トータスイラスト試作

 


こんにちはカネシゲです。

今回は絵本の方向性についてメンバーと話し合いを重ねました。

そこで一番核となる登場するヒーローの設定。

私は全員同じ能力を持つスーパー戦隊を創りたいと言いましたが、ほかのメンバーは、それぞれ持っている障害の特性を活かした、得手不得手があるアベンジャーズのようなヒーロー集団のほうが良いんじゃないかと意見が別れました。

たしかにそれぞれ持っている障害の特性を生かすヒーローは、自分の持つ障害を見つめ、社会が求める自分に少しでも近づく努力をするうえで良い気がします。

理屈では正しいと思います。

しかしそれだと、ヒーローになりながらも「障害」という現実を見せつけ続けられることになり、それが当事者の私にとってはどうしてもしっくりと来なかったのです。

それは何故かというと、私が幼少期からみていた戦隊ヒーローのメンバー全員が、変身後は能力や武器に差がなく同じものを駆使するものを長年見ており、それこそが「仲間の証」だと思っていたからです。


私は障碍者を扱ったドラマや、障碍者のお涙頂戴ものといわれる24時間テレビなどが、どうしても好きになれません。

これは、幼いころから散々家族に「あの障碍者は頑張っているんだから貴方も頑張りなさい」と言われ続けていたことが起因しているのではないかと感じています。

なので頑張る障碍者のドラマやドキュメントを見せられるたび、「今じゃだめだ、もっと付加価値を高めろ」と言われている気がして辛かった当時を思い出すので、そういうものがどんどん嫌いになっていったのです。

■ 小問 1: ページ抜粋で「私は全員同じ能力を持つ」から始まる段落を、主な内容を残して短く書き直すとどうなりますか？
■ 小問 2: ページ抜粋の「こんにちはカネシゲです。」から「理屈では正しいと思います。」までを、一字一句変えずに引用してください。

■ データ抜粋:
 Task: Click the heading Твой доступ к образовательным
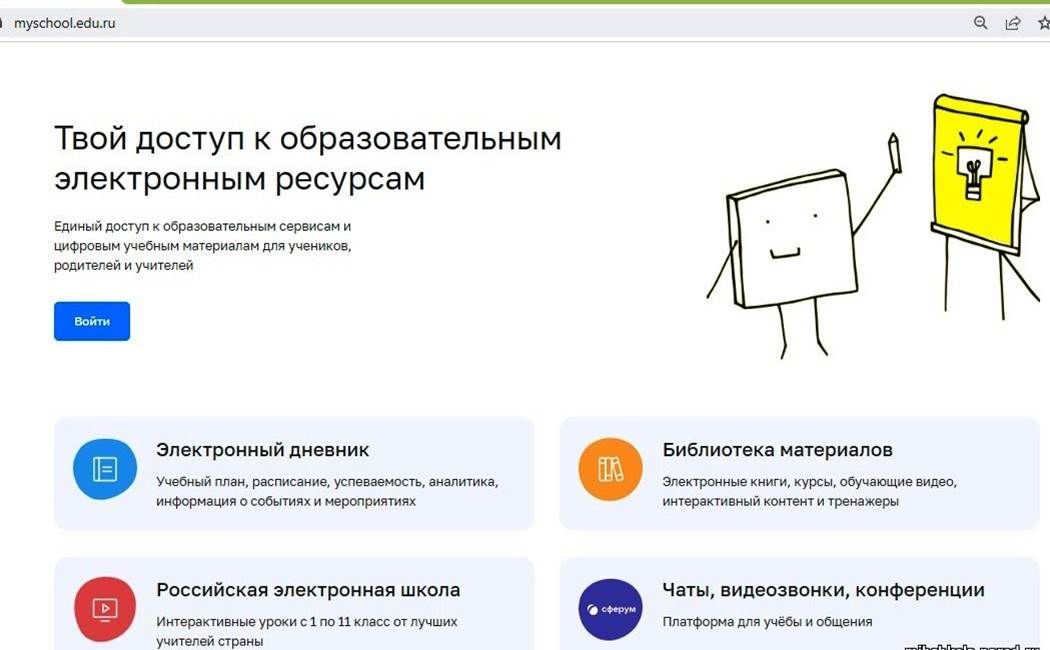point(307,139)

--

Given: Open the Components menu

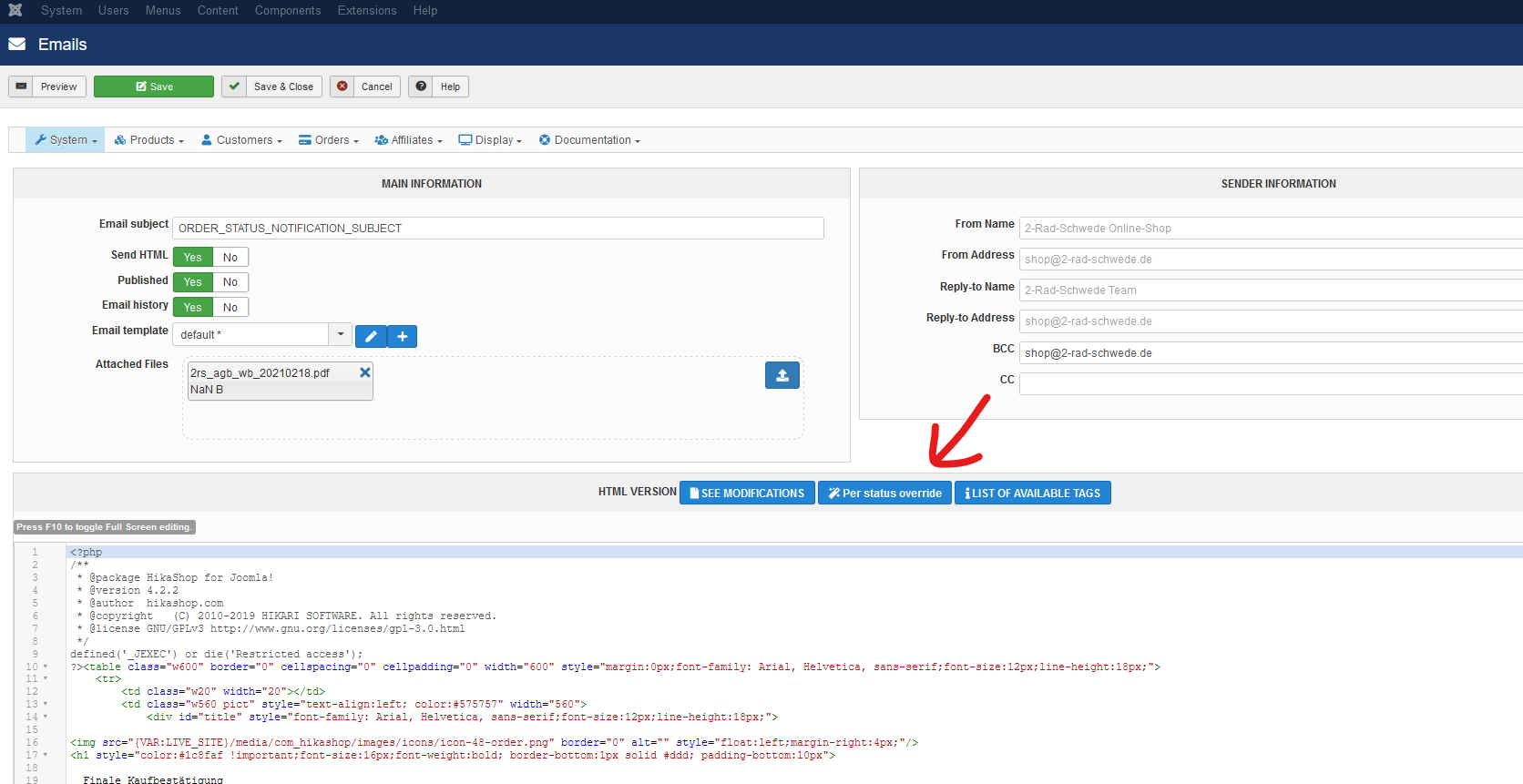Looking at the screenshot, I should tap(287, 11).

■ 解答例 1: 筆者は全員が同じ能力を持つスーパー戦隊を創りたいと述べたが、ほかのメンバーは、各自の障害の特性を活かした得手不得手のあるアベンジャーズのようなヒーロー集団がよいと考え、意見が分かれた。

■ 解答例 2:
こんにちはカネシゲです。

今回は絵本の方向性についてメンバーと話し合いを重ねました。

そこで一番核となる登場するヒーローの設定。

私は全員同じ能力を持つスーパー戦隊を創りたいと言いましたが、ほかのメンバーは、それぞれ持っている障害の特性を活かした、得手不得手があるアベンジャーズのようなヒーロー集団のほうが良いんじゃないかと意見が別れました。

たしかにそれぞれ持っている障害の特性を生かすヒーローは、自分の持つ障害を見つめ、社会が求める自分に少しでも近づく努力をするうえで良い気がします。

理屈では正しいと思います。